Além de se prepararem para as intemperes climáticas, os produtores também lidam agora com o aumento da criminalidade que mira diretamente as oliveiras e os lagares (instalações onde o azeite é extraído).

Enquanto na Espanha e na Grécia já foram registrados roubos de milhares de litros de azeite, em Portugal o que tem chamado a atenção são os furtos de azeitonas, uma vez que boa parte do país já está em época de colheita.

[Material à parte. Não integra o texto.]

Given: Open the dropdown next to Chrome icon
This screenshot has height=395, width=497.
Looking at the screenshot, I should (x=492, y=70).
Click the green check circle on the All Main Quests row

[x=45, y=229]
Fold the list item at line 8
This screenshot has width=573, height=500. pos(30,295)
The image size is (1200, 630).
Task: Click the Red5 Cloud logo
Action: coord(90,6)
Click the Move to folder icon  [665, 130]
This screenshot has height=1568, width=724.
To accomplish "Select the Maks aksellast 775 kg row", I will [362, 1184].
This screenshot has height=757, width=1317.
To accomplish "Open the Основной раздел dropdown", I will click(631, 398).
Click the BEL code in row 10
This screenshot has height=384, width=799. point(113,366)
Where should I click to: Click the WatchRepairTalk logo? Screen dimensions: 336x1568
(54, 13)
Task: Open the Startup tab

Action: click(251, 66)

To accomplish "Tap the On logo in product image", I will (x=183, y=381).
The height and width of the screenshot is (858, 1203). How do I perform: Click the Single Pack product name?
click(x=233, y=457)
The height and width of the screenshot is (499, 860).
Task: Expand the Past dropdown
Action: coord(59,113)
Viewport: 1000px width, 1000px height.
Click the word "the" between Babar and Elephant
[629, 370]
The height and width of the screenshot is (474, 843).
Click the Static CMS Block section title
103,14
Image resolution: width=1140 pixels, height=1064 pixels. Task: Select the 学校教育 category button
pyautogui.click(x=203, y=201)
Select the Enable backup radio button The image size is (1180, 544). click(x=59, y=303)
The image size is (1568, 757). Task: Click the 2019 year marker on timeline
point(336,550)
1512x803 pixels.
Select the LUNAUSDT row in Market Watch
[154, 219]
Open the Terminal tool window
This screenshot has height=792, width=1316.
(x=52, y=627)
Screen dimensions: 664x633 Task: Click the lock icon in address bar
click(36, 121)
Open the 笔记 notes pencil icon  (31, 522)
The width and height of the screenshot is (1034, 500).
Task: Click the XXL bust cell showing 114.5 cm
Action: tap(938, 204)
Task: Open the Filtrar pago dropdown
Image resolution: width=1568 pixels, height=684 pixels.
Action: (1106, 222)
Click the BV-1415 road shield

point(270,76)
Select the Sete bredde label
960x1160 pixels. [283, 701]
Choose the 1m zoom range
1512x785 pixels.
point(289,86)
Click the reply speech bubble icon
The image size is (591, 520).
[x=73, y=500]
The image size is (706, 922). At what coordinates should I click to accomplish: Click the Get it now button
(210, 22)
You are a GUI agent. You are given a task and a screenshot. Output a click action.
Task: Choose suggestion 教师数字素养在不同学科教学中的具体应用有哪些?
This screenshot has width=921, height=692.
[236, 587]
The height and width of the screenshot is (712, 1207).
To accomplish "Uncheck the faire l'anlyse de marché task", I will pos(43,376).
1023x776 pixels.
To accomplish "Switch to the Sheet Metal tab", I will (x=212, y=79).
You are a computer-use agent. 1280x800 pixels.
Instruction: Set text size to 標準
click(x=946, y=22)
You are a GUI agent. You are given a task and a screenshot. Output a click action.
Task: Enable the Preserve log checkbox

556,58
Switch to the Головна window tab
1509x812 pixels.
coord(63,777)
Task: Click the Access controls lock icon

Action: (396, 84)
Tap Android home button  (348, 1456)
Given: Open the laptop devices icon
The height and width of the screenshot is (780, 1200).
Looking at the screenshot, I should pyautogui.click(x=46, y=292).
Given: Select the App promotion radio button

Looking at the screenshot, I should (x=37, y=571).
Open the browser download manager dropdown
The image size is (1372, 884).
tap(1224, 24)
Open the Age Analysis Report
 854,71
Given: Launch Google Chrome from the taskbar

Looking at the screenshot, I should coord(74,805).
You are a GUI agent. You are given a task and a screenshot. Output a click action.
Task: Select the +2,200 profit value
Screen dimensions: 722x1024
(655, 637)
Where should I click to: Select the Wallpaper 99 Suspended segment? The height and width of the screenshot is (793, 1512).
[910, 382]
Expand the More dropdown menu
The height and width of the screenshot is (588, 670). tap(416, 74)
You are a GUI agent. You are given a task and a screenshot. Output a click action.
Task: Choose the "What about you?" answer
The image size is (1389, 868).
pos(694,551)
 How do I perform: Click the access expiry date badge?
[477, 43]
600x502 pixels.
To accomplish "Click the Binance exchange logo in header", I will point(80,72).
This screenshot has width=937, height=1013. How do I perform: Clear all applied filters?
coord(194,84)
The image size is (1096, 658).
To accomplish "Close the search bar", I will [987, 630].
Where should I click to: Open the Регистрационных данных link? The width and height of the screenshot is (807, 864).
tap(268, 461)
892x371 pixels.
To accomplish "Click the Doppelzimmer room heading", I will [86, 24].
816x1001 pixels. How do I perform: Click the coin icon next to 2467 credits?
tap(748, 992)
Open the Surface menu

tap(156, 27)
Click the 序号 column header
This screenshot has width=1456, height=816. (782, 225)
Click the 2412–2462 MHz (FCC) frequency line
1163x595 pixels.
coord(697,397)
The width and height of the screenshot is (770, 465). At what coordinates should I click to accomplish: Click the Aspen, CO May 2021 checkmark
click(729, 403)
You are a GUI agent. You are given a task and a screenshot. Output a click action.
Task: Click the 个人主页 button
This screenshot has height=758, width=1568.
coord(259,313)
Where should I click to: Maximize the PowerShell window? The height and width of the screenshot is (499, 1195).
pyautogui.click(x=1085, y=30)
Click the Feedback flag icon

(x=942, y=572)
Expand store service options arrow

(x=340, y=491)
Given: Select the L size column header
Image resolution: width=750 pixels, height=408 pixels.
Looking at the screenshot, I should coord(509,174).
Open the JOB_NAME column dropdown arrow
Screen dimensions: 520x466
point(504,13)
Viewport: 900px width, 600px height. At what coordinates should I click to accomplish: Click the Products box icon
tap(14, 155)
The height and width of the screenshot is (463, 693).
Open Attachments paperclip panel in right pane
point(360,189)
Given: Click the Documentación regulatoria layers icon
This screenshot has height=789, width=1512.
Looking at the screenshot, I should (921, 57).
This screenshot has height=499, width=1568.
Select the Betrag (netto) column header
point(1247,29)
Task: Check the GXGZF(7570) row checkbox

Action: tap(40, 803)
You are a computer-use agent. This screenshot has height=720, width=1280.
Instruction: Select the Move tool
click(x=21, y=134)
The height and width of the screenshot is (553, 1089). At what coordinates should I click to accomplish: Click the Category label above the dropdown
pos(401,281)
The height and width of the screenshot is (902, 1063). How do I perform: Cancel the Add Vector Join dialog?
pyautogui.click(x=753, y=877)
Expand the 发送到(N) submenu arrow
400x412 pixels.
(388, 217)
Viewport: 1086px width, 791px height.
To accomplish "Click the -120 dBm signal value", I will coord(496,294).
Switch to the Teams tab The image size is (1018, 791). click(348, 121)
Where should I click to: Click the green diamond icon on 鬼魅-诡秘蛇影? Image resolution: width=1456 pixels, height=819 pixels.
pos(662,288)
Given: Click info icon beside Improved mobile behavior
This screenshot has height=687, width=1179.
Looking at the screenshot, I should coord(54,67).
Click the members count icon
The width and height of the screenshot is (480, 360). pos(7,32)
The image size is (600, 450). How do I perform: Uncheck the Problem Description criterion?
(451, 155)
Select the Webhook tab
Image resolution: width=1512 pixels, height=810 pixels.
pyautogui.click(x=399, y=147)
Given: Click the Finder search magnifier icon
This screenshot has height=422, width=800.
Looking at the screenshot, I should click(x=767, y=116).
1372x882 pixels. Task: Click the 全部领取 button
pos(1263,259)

"O roubo de azeitonas é um problema que afeta diversas partes interessadas ao longo da cadeia de produção e consumo. Falamos de um crime que destrói uma parte vital da nossa economia e cultura, e que prejudica a sustentabilidade do setor em Portugal", diz o líder da Associação de Olivicultores do Sul de Portugal.

Para tentar coibir a prática, que afeta principalmente os pequenos produtores, autoridades policiais têm reforçado a vigilância. Proprietários de olivais também têm se organizado para vigiar e denunciar situações suspeitas.

Enquanto isso, a Asae (Autoridade de Segurança Alimentar e Econômica) intensificou as operações de fiscalização contra azeite falsificado. As ações recentes desmantelaram quadrilhas que vendiam óleo vegetal como se fosse azeite extra virgem, mas, diante do preço alto do produto, as próprias autoridades reconhecem que o trabalho está só começando.

Erramos: o texto foi alterado

Versão anterior deste texto dizia, no título, que o preço do azeite levou a casos de roubos de azeitona em Portugal. O termo correto é furto. O texto foi corrigido.